2.5.0 regression: `SortedSet` assumes comparability of members, but `Vulnerability` model is not comparable #245

woodruffw · 2022-06-10T14:25:43Z

Hi there! Thanks a ton for this library.

We currently use it to generate SBOMs in pip-audit, and I noticed an interested regression upon upgrading to 2.5.0: it looks like Component.add_vulnerability attempts to add the underlying Vulnerability model to a SortedSet, which in turn fails because Vulnerability doesn't appear to implement the standard comparable operators (e.g. __lt__).

Here's the failing code on our side, which worked in 2.4.0:

        for (dep, vulns) in result.items():
            if dep.is_skipped():
                continue
            dep = cast(service.ResolvedDependency, dep)

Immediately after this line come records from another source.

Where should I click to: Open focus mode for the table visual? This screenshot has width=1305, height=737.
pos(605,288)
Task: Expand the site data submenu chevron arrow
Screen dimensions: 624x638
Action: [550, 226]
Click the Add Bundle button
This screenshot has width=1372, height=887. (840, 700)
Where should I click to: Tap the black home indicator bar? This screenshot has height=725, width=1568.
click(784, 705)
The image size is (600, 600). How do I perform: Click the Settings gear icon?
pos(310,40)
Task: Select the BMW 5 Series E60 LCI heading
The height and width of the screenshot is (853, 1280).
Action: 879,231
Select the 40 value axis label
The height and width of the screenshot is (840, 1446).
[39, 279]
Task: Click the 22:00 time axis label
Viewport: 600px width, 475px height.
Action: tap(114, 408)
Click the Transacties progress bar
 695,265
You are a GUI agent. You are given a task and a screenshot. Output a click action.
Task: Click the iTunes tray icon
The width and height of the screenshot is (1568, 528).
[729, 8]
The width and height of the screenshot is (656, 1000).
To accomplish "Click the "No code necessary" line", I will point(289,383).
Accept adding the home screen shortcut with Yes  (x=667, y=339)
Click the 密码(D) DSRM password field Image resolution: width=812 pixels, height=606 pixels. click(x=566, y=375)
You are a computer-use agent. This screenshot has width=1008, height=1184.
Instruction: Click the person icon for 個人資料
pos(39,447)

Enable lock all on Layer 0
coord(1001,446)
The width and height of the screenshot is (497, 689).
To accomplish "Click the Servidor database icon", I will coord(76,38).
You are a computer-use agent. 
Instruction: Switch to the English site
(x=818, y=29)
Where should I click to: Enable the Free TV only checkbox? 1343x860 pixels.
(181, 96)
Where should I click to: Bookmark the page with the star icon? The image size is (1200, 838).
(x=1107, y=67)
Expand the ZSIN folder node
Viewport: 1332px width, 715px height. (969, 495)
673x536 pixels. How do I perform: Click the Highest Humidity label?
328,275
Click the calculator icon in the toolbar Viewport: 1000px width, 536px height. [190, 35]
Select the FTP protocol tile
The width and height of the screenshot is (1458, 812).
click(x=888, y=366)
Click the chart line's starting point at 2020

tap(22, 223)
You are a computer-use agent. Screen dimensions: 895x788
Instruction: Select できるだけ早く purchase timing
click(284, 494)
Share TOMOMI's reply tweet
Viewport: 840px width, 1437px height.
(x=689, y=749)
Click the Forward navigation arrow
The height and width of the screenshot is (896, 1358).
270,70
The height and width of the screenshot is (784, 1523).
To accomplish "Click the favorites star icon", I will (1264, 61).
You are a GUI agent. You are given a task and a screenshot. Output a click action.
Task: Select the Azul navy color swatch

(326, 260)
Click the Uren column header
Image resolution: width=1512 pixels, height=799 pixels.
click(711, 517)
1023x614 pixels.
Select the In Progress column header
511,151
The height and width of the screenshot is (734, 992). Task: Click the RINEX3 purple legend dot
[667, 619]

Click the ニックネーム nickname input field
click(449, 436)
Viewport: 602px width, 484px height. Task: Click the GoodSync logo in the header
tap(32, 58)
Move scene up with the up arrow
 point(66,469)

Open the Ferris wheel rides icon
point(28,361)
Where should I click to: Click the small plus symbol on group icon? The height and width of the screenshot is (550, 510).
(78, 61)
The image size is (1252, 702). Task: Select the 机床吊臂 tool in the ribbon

            c = Component(name=dep.name, version=str(dep.version))
            for vuln in vulns:
                c.add_vulnerability(
                    Vulnerability(
                        id=vuln.id,
                        description=vuln.description,
                        recommendation="Upgrade",
                    )
                )

            self._components.append(c)

and the failing CI tests on 2.5.0: https://github.com/trailofbits/pip-audit/runs/6832431942?check_suite_focus=true

In my estimation, this looks like a bug/regression, rather than a SemVer breakage -- the Vulnerability model also comes from CycloneDX, so it probably should have been made comparable at the same time that comparability was assumed by introducing SortedSet.

xref pypa/pip-audit#292

The text was updated successfully, but these errors were encountered:

woodruffw · 2022-06-10T14:38:47Z

If I'm right, the only fix needed here is to add a Vulnerability.__lt__ implementation. I can look into that now.

Edit: Looking at the model more closely, it's not clear to me what the sorting semantics should be -- nearly every field is optional, and many are lists (which means that comparing between instances might entail comparing overlapping ranges, which is both unlikely to be semantically coherent and has bad worst-case performance).

madpah · 2022-06-10T14:52:46Z

@woodruffw - thanks for reporting this - let me take a look. In the mean time, are you able to pin your usage to >= 2.4.0?

woodruffw · 2022-06-10T14:53:56Z

Thanks for looking into it!

In the mean time, are you able to pin your usage to >= 2.4.0?

Yep, and I've confirmed that doing so avoids the bug.

RodneyRichardson · 2022-06-10T16:12:57Z

Ah! I'm not sure how I missed that. I thought I'd covered all classes that are used in a SortedSet.

If I'm right, the only fix needed here is to add a Vulnerability.__lt__ implementation. I can look into that now.

It looks like VulnerabilityCredits and OrganizationalEntity also need __lt__. And test_sort functions to the corresponding TestModelXXX classes.

Edit: Looking at the model more closely, it's not clear to me what the sorting semantics should be -- nearly every field is optional, and many are lists (which means that comparing between instances might entail comparing overlapping ranges, which is both unlikely to be semantically coherent and has bad worst-case performance).

I would suggest sort order for Vulnerability: id, description, detail, source, created, published

jkowalleck · 2022-06-10T16:23:10Z

Regarding a camparator on the model, here are my 2ct:
It does not matter how you implement the comparison, as long as it is deterministic.
Just define a algorithm, implement it, add a unit test so it does not change over time unintended.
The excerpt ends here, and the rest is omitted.